Extracted material>
## start

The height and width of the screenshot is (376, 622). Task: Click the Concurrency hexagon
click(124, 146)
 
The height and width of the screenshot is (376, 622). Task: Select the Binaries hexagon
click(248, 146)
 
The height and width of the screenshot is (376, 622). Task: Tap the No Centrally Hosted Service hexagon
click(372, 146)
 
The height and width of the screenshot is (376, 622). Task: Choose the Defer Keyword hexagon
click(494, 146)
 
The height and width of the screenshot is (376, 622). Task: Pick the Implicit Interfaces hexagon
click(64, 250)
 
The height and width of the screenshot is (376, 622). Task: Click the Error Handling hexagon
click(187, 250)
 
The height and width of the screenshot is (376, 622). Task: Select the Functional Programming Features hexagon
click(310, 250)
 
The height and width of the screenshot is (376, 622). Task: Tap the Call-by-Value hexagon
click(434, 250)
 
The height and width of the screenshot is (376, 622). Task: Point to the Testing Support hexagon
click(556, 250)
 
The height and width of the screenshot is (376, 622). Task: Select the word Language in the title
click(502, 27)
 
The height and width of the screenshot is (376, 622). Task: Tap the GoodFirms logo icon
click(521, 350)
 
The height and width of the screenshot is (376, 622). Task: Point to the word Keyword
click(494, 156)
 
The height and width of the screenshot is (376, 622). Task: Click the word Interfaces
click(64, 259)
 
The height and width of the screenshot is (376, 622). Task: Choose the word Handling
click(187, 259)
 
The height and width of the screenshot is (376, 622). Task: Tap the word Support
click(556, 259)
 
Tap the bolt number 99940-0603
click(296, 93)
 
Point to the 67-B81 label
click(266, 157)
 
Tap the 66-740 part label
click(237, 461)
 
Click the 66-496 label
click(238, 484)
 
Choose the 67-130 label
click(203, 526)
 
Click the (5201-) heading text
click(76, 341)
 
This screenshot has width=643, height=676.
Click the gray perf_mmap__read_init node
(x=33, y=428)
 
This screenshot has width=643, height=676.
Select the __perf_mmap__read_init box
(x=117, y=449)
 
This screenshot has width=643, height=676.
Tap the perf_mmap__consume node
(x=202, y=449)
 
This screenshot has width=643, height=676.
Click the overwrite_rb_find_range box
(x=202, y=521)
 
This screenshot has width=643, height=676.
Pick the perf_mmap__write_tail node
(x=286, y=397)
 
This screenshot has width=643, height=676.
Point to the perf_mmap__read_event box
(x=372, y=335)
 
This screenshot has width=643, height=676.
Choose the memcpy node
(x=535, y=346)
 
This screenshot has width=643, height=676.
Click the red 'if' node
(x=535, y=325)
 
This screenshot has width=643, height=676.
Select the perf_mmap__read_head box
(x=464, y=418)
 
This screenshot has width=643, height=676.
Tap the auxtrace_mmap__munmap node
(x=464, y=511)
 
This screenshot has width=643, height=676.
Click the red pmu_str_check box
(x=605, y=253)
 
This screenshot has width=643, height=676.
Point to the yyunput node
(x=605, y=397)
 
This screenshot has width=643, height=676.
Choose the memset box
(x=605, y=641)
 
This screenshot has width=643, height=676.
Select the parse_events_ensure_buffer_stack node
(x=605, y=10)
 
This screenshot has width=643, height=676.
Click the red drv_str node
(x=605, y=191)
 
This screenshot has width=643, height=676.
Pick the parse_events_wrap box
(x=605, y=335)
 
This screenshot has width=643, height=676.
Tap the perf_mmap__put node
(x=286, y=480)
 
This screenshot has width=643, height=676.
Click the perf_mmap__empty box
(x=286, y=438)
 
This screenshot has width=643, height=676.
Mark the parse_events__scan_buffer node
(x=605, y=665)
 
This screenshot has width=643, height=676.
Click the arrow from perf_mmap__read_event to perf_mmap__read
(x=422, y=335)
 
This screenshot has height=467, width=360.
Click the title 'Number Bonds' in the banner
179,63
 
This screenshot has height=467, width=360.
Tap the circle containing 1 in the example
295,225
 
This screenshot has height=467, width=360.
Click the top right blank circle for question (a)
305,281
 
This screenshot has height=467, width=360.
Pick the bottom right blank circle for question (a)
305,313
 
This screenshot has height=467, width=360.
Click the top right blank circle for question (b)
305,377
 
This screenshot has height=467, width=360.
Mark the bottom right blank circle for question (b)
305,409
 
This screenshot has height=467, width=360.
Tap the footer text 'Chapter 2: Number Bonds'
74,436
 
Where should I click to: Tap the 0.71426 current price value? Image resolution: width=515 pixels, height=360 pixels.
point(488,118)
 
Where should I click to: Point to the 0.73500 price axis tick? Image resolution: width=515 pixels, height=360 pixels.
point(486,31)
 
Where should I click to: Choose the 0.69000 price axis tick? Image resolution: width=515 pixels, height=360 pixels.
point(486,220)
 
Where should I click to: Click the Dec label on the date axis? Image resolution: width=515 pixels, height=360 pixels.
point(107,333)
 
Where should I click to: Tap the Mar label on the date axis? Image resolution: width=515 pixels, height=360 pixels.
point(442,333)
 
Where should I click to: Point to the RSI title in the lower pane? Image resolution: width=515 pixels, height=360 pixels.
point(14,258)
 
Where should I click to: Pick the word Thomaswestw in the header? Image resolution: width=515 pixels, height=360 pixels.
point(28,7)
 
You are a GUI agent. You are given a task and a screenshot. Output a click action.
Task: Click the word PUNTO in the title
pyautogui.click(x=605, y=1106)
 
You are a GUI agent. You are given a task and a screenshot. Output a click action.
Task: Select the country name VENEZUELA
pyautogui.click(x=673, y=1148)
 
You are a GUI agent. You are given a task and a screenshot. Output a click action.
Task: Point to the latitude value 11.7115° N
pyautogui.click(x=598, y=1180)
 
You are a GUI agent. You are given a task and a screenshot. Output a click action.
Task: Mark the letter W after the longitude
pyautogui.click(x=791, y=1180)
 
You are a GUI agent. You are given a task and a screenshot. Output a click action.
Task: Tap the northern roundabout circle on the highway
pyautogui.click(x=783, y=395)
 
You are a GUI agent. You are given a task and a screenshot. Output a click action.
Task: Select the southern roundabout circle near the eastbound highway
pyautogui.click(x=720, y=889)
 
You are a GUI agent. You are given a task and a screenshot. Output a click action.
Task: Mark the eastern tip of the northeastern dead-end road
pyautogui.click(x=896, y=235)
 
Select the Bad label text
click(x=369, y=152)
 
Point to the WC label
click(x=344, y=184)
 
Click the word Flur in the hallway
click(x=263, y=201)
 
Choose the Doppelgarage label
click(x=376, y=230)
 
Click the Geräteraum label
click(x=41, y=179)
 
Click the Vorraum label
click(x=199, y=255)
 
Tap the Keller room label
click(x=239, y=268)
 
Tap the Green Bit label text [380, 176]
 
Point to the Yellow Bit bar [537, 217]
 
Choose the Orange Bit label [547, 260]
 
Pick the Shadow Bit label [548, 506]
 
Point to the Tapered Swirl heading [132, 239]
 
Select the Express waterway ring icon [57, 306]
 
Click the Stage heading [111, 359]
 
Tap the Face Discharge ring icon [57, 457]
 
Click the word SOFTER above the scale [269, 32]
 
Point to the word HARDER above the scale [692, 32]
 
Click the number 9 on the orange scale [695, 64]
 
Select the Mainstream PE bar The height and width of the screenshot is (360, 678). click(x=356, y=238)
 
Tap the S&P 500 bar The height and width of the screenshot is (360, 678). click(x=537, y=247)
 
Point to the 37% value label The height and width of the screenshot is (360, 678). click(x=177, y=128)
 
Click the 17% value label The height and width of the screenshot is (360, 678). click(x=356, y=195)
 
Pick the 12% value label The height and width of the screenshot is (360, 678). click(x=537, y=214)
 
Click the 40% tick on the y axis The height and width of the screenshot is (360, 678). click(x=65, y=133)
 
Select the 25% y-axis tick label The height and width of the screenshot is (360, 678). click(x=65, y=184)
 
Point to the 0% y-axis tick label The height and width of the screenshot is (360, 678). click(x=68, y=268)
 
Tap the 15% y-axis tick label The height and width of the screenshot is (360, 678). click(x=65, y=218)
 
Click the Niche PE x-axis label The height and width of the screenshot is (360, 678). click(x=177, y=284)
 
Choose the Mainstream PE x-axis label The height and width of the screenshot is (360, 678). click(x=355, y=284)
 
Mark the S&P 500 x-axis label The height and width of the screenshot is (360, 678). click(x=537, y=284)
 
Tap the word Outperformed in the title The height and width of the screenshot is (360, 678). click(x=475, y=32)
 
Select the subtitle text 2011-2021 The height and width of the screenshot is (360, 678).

## end

Your goal> Copy every line in the records above that contains the word "blank", with uppercase and lowercase letters counting as different.

Task response>
Click the top right blank circle for question (a)
Pick the bottom right blank circle for question (a)
Click the top right blank circle for question (b)
Mark the bottom right blank circle for question (b)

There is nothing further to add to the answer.